■ Assignment ■
Return the lines below in which the string "Open" occurs.

(Stored items)

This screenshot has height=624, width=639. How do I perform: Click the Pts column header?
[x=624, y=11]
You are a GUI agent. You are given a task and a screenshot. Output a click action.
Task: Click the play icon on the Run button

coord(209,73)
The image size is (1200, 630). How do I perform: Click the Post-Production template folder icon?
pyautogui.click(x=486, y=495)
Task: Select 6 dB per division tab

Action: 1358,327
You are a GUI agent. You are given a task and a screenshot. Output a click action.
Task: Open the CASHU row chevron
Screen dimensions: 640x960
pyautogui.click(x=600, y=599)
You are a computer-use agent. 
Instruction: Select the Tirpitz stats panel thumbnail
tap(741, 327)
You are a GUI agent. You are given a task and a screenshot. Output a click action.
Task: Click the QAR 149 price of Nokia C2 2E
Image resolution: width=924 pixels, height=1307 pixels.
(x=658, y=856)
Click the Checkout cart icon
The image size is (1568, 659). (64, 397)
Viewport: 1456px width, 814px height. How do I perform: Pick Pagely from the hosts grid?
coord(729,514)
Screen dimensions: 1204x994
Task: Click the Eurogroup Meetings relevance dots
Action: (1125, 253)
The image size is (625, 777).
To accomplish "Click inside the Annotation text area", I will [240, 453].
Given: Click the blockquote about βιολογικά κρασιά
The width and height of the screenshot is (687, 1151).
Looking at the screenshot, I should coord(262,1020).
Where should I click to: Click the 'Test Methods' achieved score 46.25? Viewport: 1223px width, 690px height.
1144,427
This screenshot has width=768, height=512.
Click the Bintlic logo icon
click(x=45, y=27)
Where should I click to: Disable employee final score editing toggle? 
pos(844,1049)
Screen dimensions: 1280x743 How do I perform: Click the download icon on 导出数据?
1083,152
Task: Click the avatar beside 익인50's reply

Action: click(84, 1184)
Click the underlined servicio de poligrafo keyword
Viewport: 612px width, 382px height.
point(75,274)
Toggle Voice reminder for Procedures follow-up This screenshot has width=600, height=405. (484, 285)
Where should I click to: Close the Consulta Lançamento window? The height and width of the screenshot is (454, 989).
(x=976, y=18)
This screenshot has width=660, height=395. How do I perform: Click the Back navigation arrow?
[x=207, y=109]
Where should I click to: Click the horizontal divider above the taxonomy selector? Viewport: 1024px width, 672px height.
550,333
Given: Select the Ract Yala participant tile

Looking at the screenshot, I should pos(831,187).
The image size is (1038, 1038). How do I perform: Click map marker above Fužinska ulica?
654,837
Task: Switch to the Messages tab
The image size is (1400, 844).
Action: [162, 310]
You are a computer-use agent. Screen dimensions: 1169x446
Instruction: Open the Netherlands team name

■ Exercise result ■
Task: Open the CASHU row chevron
Instruction: Open the Netherlands team name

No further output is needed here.